- _Document_:
Avatar Puppeteering
Direct Manipulation of Avatars for Expression and Animation Editing
(a technology developed at Linden Lab using physically-based avatars)

JJ Ventrella

Other web sites about Avatar Puppeteering:
'lectric Sheep SL Wiki SL Blog Tao Takashi PRNewswire

1. Introduction
Virtual World Design has made great advances in the past few decade in many areas. Especially in terms of the level of visual realism. But the ability for users to control their behaviors online remains a limiting factor.

Consider the deep and vast expressivity of our body language in daily life: our facial expressions, gesticulations, how we set our gaze, all these forms of physical expression that are so ubiquitous in our normal lives. In fact, so ubiquitous (and invisible) that developers of virtual worlds often neglect to add the necessary technologies to facilitate this. Body language doesn't just happen with avatars. It has to be sewn in to the deep fabric of code.
Because of this oversight, expressive technology often ends up being patched onto the code late in the game. In most cases, it never gets added.

In my mind, it's not enough to provide users with a zillion avatar animations. No matter how expressive an animation is, it always looks the same every time it is played. It can never represent the spontaneity of realtime communication. When will we be able to grab onto body parts of avatars and express subtle body language on-the-fly? I spent almost a year trying to answer this question at Linden Lab.

More Expressive Avatars
An underlying motivation for Avatar Puppeteering is to enable a more fluid, more direct way to manipulate the avatar. As the original avatar developer at There.com , I was able to get some avatar expressivity baked into the underlying codebase, with the initial collaborative support of Will Harvey, and later, Chuck Clanton, Tom Melcher, and many other folks who contributed to the expressive avatars in There.

- _Records_:
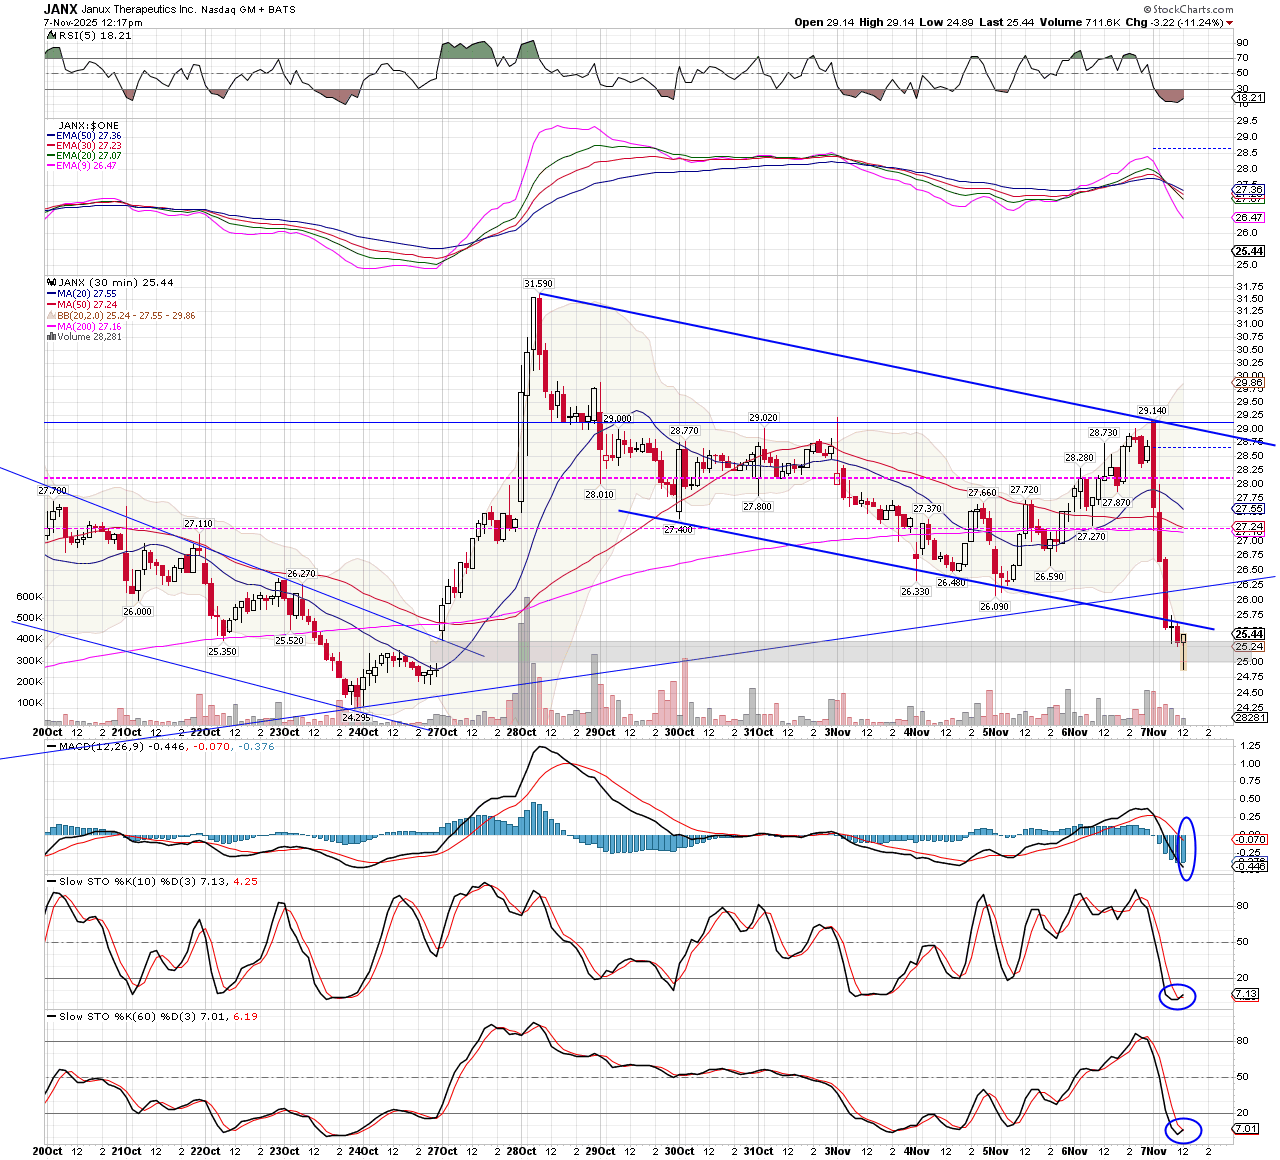Click the candlestick icon beside JANX (30 min)

click(x=50, y=283)
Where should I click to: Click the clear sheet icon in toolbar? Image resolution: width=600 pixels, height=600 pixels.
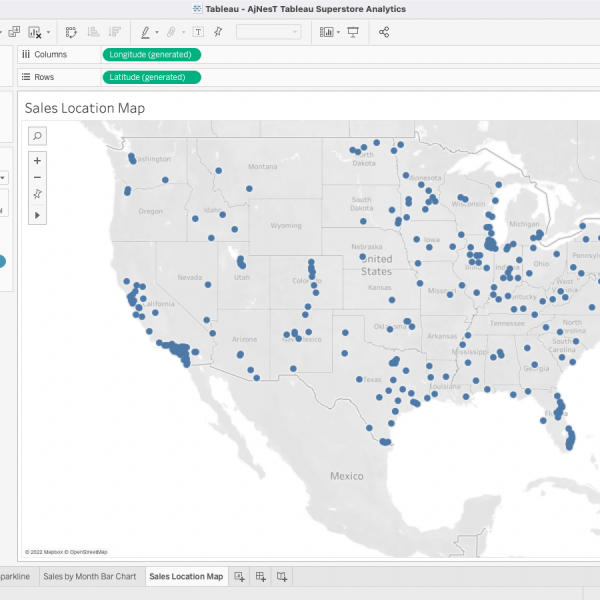pyautogui.click(x=34, y=32)
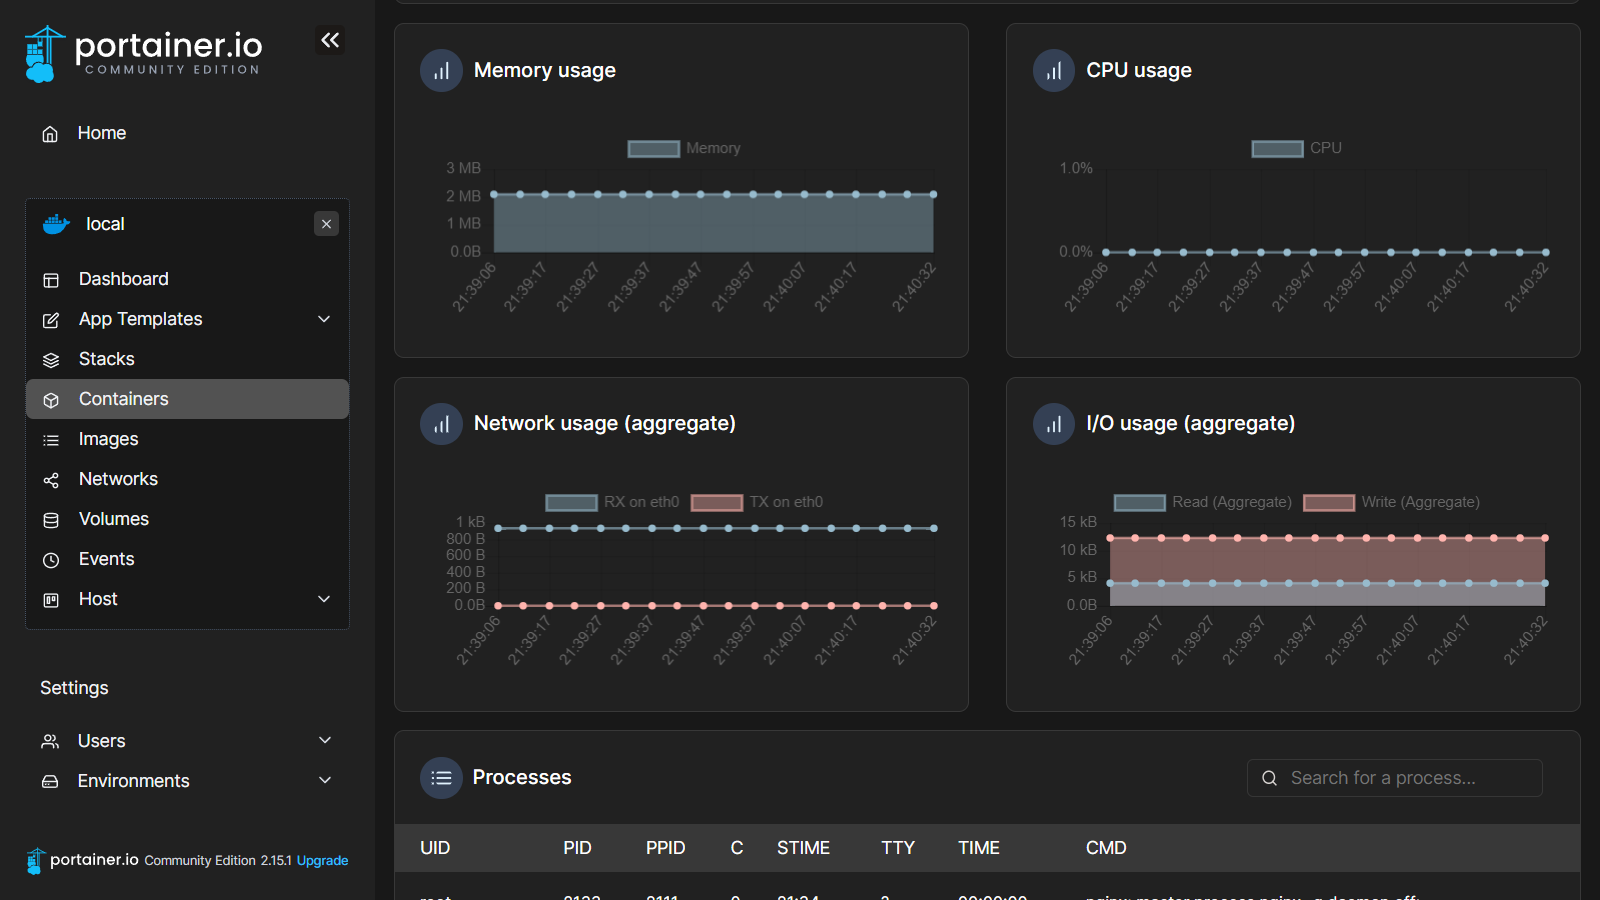This screenshot has height=900, width=1600.
Task: Click the Docker whale icon next to local
Action: click(x=56, y=224)
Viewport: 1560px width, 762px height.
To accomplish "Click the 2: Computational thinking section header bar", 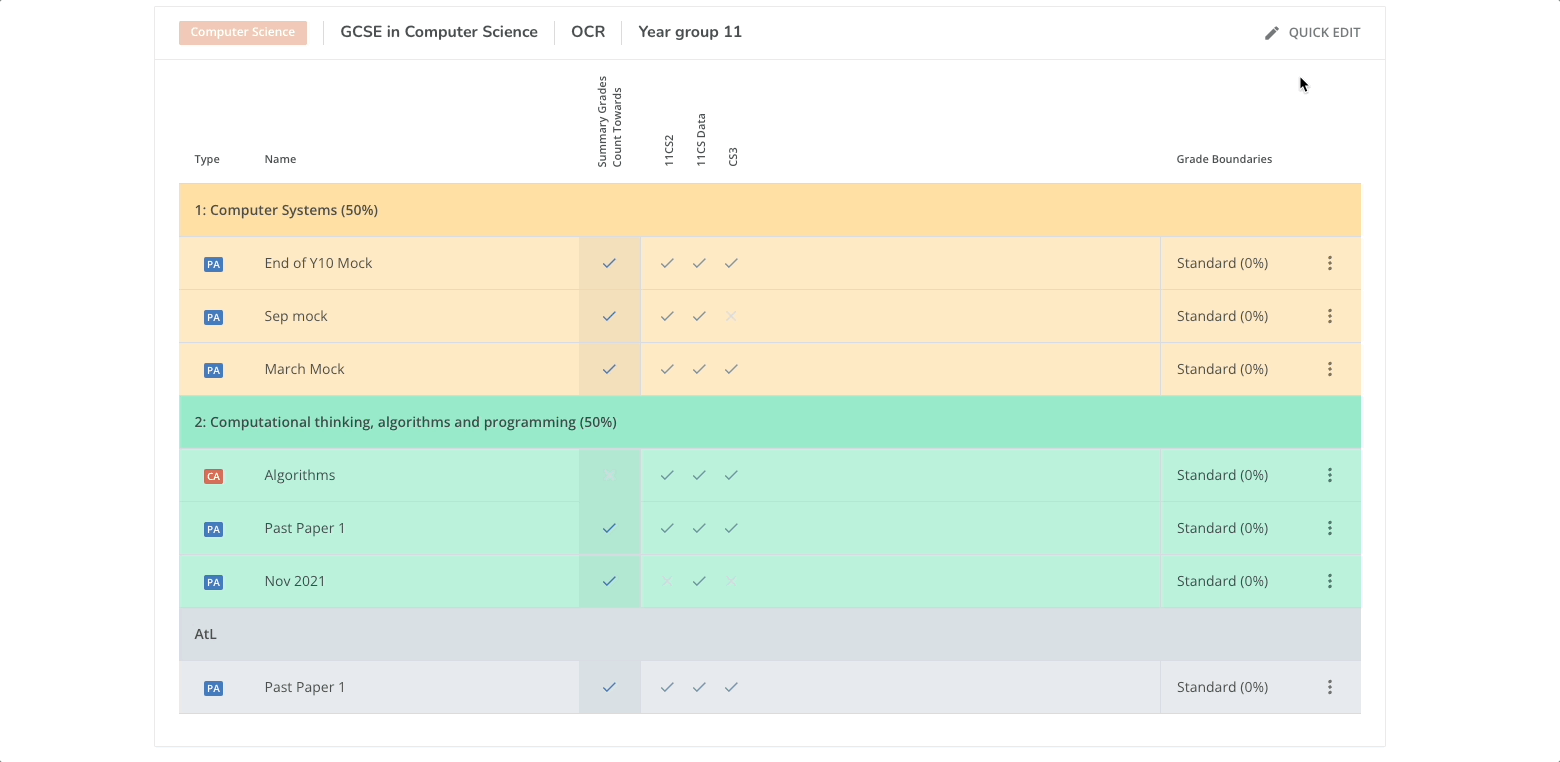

- _Prompt 1_:
Can you change "toolbar" to "menu bar" throughout the listing, keep everything else the same, and leave out the pictures?
- _Prompt 2_:
Could you go on with the article on avatar puppeteering from the point where it stops?
The avatar puppeteering article has no connection to the listing.

- _Task answer 1_:
Click the candlestick icon beside JANX (30 min)

click(x=50, y=283)
Where should I click to: Click the clear sheet icon in menu bar? Image resolution: width=600 pixels, height=600 pixels.
pyautogui.click(x=34, y=32)
This screenshot has height=900, width=1600.
Task: Click the Docker whale icon next to local
Action: click(x=56, y=224)
Viewport: 1560px width, 762px height.
To accomplish "Click the 2: Computational thinking section header bar", 

- _Task answer 2_:
Then, in my next life, during my two years as a Senior Developer at Linden Lab, Avatar Puppeteering was my most ambitious attempt at adding a layer to the avatar technology that would allow more fluid and immediate interaction with the world and with the user's touch. My other major accomplishments were Flexi Prims and FollowCam.

In Second Life, residents have extensive tools to build objects, and script various aspects of the world. But there is not as much manipulation and creative freedom in terms of developing behaviors, expressions, and movements in one's avatar - the fulcrum of social connectivity in a virtual world.

Puppeteering has the potential to provide a way for residents to manipulate their avatars in numerous ways, including through motion-capture, using input devices similar to the Wii. As of now (March, 2008) the technology has not yet been fully deployed, but I hope it will soon be re-visited, as I think it would add a level of expressivity and direct expression to the avatars in Second Life.

The Physical Avatar
Techniques for animating avatars are increasing in number and sophistication. But they are still largely based on the linear narrative of film technology, whereby character animations are crafted beforehand using keyframing, inbetweening, etc., stored in a file, and then played using various triggers in the context of a dynamic virtual world. The animations look exactly the same each time they are played - which is of course desirable in the case of a feature film - but not very useful in terms of spontaneous expression in an online world.

To accommodate the novelty and unpredictability of online virtual worlds, hybrid layers of procedural animation are required. Such as using IK to register feet on the ground, head rotation IK to affect gaze, and various other techniques. These procedural layers are necessary for the avatar to adapt to an unpredictable environment and to respond to user intent. But the level of spontaneous affect and direct manipulation is still very limited.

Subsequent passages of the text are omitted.